__About this task__
State how many lines in the following entries contain the word "arrow". No other output.

__Stored data entries__
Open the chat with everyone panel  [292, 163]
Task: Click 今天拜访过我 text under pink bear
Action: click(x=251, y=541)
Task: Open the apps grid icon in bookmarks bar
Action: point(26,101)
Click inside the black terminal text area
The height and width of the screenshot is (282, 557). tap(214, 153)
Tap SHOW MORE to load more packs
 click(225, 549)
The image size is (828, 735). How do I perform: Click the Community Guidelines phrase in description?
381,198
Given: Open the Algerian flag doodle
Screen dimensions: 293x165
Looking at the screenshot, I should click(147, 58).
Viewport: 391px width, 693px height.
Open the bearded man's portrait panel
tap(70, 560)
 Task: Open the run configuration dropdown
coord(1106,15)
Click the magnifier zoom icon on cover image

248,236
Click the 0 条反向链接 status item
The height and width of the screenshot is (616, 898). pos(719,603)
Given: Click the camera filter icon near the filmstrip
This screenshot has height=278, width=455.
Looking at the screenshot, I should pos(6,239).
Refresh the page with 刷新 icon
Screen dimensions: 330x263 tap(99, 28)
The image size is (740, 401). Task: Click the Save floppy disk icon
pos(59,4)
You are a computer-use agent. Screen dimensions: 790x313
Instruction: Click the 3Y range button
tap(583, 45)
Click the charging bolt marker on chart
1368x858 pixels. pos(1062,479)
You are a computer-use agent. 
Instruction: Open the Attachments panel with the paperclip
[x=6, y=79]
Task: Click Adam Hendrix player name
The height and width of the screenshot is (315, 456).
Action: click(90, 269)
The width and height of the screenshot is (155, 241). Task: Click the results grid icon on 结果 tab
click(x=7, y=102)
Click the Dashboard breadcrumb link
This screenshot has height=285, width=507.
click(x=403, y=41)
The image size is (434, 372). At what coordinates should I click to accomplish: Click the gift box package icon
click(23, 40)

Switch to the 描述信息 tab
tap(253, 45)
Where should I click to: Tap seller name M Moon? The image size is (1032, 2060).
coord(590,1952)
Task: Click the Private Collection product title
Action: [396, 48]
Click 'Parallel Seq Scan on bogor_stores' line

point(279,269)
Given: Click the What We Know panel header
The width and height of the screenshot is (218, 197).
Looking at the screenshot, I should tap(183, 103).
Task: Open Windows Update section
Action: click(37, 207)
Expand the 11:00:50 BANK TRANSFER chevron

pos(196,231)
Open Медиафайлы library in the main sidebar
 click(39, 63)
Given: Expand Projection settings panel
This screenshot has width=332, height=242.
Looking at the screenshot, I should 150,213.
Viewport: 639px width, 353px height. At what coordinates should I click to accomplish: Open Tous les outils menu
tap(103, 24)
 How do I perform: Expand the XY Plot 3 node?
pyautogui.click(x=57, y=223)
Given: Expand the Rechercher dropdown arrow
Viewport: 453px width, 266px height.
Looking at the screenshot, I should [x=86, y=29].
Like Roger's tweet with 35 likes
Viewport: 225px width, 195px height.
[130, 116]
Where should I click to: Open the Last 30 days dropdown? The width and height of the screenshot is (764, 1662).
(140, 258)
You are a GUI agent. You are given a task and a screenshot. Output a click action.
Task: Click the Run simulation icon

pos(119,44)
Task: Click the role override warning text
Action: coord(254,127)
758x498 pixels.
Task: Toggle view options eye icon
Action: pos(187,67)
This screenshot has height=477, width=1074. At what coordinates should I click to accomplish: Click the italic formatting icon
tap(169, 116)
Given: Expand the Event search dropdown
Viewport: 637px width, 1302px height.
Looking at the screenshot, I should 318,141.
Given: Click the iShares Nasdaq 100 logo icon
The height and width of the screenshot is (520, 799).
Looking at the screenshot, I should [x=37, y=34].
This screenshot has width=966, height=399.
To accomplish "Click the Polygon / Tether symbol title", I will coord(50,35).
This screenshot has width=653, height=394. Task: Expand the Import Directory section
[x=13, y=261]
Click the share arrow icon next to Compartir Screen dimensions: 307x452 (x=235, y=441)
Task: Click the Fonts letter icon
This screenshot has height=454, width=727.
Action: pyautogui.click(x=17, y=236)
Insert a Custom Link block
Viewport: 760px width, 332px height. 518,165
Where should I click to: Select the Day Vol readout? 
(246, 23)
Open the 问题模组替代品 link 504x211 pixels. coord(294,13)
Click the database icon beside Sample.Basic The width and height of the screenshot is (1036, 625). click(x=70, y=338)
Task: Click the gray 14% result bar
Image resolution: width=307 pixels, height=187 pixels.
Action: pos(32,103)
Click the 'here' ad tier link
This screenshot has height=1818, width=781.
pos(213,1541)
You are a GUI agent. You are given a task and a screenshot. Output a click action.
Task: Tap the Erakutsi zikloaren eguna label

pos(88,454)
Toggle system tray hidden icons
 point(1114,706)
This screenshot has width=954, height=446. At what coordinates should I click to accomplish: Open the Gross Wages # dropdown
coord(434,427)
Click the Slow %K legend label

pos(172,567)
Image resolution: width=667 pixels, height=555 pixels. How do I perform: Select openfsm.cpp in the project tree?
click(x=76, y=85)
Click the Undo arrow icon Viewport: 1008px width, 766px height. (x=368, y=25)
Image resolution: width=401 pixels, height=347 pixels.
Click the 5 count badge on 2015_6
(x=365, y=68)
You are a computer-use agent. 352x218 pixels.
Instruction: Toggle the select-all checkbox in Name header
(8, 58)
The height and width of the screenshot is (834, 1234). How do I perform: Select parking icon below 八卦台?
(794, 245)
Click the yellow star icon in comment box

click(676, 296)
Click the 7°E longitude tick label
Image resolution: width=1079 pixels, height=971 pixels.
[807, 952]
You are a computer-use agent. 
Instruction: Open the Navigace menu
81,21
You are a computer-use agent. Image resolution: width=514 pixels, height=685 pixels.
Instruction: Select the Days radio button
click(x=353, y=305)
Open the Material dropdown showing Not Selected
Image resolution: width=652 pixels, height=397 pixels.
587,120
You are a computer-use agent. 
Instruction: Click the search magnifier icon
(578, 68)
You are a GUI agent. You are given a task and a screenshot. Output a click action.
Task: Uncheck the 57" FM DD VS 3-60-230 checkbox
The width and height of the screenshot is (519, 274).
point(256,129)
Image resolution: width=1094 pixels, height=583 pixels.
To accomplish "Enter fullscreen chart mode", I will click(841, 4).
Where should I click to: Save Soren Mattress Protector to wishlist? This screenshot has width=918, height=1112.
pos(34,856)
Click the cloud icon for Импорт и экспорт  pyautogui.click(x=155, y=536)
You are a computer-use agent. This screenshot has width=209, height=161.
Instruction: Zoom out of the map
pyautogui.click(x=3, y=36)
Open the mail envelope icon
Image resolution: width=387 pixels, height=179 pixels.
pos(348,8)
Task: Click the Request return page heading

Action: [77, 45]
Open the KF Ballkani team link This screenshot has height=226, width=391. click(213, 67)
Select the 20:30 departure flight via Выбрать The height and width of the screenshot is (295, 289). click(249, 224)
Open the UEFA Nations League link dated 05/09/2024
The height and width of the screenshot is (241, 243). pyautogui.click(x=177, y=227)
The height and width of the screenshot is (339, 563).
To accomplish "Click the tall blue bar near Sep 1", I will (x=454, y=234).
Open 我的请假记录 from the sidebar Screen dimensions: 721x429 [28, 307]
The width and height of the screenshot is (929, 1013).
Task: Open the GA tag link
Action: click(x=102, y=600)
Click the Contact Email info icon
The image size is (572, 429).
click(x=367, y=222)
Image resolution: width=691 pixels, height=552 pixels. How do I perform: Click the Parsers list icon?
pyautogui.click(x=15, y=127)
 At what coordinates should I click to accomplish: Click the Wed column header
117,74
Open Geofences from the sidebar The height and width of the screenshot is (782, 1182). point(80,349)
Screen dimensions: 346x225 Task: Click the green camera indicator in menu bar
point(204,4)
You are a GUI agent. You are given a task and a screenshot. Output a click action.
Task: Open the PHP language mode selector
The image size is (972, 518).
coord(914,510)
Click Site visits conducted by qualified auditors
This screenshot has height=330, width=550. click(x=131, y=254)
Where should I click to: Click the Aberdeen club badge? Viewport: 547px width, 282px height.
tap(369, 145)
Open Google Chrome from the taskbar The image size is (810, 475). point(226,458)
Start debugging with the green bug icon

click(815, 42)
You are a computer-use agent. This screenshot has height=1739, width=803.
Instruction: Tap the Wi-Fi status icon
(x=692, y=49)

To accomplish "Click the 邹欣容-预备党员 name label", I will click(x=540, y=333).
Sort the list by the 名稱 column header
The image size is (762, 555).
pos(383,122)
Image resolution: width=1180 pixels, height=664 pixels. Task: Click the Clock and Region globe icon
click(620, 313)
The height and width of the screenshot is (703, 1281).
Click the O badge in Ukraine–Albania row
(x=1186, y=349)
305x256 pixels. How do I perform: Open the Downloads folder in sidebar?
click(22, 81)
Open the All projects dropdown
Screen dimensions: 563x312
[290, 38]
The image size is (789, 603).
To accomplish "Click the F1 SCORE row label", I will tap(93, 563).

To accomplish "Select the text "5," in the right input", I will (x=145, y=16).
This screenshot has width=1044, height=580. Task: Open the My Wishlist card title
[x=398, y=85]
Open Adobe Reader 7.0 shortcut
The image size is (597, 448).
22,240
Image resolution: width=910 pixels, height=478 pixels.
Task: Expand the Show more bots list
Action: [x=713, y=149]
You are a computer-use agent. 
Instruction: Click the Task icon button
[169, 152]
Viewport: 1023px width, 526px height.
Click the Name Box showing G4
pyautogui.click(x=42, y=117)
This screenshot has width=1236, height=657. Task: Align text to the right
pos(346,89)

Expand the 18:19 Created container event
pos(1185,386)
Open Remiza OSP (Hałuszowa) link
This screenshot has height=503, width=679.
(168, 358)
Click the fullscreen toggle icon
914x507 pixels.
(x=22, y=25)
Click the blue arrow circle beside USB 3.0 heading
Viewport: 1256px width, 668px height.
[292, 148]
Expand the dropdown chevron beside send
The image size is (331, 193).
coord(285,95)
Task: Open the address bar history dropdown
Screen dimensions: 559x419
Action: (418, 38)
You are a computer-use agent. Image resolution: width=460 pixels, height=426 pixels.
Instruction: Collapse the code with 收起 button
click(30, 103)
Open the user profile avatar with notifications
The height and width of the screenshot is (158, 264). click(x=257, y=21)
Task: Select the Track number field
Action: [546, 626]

__Response__
4